MAUDE Adverse Event Report: MEDOS INTERNATIONAL SARL HD EPSCP,4.0,30,167,MITEK; RIGID ENDOSCOPE

Model Number 242018

Device Problems Crack (1135); Degraded (1153); Material Fragmentation (1261); Use of Device Problem (1670)

Patient Problem No Clinical Signs, Symptoms or Conditions (4582)

Event Date 01/28/2022

Event Type  malfunction  

Manufacturer Narrative

Additional narrative: udi: (b)(4).Investigation summary: the complaint device was received at the service center and evaluated.It was reported that "one of them is cracked and one looks like it has been hit with a shaver".Per service reports, this complaint can be confirmed.During the service evaluation the following defects were identified: outer tube damaged, distal tip distal tip has deposits.Optical system, optical components, broken lenses in optical system.Minor scratches on the unit.The defective parts were replaced to resolve the issues.After repair, the device was found to be working according to the specifications.The faulty parts was identified as the root cause for the device failure during the service evaluation.Manufacturing record evaluation is not required as the reported event is not associated with the manufacturing process and/or the potential cause of the defect cannot be associated to manufacturing.At this point in time, no corrective action is required, and no further action is warranted.Depuy mitek will continue to track any related complaints within this device family as a means of monitoring the extent with which this complaint is observed in the field.Device history lot: manufacturing record evaluation is not required as the reported event is not associated with the manufacturing process and/or the potential cause of the defect cannot be associated to manufacturing.Device history batch: null.Device history review: null.

Event Description

It was reported by the sales rep that during return inspection on (b)(6) 2022, it was observed that the hd arthroscope/sinuscope 4.0mm x 30 deg x 167mm (mitek lock) device was cracked and looked like it had been hit with a shaver.During an in-house engineering evaluation, it was determined that the device outer tube was bent/dented, minor scratches on the unit and optical system, optical components and broken lenses in the optical system.Another like device was used to complete the procedure without delay.There were no adverse patient consequences reported.No additional information was provided.

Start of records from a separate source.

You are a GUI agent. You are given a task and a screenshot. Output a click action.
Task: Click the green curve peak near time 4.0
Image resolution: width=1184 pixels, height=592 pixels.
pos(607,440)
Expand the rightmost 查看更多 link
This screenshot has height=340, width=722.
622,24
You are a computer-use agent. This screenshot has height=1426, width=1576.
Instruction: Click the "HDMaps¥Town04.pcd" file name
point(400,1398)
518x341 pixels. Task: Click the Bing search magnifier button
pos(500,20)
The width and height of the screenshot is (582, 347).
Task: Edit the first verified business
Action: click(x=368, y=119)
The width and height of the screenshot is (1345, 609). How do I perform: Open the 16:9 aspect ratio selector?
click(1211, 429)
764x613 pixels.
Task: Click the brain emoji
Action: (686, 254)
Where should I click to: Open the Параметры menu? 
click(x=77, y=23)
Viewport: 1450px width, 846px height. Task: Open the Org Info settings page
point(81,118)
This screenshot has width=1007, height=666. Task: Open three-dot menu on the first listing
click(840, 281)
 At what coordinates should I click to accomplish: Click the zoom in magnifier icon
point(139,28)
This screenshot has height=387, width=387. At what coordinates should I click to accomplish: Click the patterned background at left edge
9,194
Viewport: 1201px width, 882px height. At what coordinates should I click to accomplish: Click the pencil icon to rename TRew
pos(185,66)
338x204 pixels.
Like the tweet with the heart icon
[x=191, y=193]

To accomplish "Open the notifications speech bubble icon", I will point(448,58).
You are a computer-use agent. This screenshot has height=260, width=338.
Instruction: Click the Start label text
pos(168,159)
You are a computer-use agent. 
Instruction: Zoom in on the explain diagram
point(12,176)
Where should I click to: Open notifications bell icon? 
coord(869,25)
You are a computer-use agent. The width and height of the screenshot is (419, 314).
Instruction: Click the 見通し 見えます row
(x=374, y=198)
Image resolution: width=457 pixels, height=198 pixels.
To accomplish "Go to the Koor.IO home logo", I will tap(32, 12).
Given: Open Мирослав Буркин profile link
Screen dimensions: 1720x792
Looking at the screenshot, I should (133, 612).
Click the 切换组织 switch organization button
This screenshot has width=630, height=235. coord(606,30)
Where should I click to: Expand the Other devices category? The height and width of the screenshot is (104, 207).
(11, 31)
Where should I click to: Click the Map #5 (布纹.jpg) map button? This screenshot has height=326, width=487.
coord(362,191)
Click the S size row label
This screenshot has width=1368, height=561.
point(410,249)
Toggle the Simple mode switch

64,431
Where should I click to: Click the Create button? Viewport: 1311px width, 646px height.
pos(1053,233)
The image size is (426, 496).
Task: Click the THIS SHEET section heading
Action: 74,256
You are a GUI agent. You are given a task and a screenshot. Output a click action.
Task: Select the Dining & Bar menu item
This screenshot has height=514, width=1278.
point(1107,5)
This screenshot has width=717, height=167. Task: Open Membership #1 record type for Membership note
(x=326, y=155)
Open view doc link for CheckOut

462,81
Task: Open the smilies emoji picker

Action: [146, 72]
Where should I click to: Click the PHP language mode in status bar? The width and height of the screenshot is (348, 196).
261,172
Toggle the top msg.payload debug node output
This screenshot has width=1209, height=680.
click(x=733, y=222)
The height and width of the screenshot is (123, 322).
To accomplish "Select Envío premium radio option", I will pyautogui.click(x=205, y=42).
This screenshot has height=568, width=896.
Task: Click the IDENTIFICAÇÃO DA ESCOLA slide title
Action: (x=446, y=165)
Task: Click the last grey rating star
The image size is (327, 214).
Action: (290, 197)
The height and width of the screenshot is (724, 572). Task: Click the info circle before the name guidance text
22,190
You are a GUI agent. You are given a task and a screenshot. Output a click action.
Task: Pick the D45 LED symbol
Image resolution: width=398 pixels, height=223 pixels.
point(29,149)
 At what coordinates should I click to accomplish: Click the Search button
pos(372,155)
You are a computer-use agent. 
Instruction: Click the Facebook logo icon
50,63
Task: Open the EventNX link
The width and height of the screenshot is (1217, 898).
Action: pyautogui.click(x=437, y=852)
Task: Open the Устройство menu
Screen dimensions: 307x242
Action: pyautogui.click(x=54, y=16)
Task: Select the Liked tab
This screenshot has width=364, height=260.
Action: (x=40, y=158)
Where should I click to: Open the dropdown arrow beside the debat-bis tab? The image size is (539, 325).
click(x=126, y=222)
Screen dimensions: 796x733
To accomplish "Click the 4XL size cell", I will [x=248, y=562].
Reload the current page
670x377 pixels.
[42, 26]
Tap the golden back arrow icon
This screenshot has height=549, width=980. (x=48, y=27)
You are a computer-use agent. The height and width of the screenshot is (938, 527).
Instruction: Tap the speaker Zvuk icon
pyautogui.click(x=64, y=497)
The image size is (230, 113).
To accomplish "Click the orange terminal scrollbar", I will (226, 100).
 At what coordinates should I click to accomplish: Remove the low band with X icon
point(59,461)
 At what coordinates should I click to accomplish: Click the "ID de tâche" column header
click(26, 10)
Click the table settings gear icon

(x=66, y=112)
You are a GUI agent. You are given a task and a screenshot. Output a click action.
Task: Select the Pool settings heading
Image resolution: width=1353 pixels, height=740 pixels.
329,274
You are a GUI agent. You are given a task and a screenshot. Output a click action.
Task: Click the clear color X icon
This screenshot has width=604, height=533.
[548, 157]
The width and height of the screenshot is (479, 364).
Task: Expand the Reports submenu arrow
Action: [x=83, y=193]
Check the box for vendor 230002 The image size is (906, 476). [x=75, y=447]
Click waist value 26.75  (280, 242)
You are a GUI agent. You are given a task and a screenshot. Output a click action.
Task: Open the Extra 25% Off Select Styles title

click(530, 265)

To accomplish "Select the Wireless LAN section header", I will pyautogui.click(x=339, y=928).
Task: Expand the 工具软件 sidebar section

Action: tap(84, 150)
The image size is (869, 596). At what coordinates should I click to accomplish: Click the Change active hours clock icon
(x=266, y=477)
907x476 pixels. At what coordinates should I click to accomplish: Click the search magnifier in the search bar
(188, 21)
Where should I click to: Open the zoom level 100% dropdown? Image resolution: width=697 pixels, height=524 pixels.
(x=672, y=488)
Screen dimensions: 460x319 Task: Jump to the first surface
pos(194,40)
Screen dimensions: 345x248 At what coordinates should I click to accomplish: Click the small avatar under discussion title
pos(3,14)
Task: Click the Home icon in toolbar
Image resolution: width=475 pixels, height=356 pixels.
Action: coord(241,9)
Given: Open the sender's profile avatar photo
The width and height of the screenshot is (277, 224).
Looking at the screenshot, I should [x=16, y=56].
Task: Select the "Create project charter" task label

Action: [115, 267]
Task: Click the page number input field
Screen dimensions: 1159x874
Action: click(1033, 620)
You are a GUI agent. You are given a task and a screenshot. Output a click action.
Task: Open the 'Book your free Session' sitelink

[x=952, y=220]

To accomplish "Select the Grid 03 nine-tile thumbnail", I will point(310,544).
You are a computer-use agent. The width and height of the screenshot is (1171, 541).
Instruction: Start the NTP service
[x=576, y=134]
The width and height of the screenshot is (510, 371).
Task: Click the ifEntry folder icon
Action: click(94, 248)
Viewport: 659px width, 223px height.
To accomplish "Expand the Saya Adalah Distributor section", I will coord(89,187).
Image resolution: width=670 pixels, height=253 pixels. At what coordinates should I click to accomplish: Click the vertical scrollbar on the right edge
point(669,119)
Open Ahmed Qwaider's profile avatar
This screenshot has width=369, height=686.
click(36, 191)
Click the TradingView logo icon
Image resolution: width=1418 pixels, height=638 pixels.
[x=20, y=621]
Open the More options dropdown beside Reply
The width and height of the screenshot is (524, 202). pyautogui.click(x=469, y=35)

• Brand Name: HD EPSCP,4.0,30,167,MITEK
• Type of Device: RIGID ENDOSCOPE
• Manufacturer (Section D): MEDOS INTERNATIONAL SARL; chemin-blanc 38; le locle 02400 ; SZ 02400
• Manufacturer (Section G): MEDOS INTERNATIONAL SARL; chemin blanc 38; le locle CH-24 00; SZ CH-2400
• Manufacturer Contact: kate karberg ; 325 paramount drive; raynham, MA 02767 ; 3035526892
• MDR Report Key: 13981234
• MDR Text Key: 289971209
• Report Number: 1221934-2022-01056
• Device Sequence Number: 1
• Product Code: HRX
• UDI-Device Identifier: 10886705029150
• UDI-Public: 10886705029150
• Combination Product (y/n): N
• Reporter Country Code: US
• PMA/PMN Number: K080560
• Number of Events Reported: 1
• Summary Report (Y/N): N
• Report Source: Manufacturer
• Source Type: User Facility,Company Representative
• Reporter Occupation: Other
• Type of Report: Initial
• Report Date: 04/01/2022

1 Device was Involved in the Event

1 Patient was Involved in the Event

• Date FDA Received: 04/01/2022
• Is this an Adverse Event Report?: No
• Is this a Product Problem Report?: Yes
• Device Operator: Health Professional
• Device Model Number: 242018
• Device Catalogue Number: 242018
• Was Device Available for Evaluation?: Device Returned to Manufacturer
• Date Returned to Manufacturer: 02/16/2022
• Date Manufacturer Received: 03/31/2022
• Was Device Evaluated by Manufacturer?: Yes
• Is the Device Single Use?: No
• Is This a Reprocessed and Reused Single-Use Device?: No
• Type of Device Usage: Unknown
• Patient Sequence Number: 1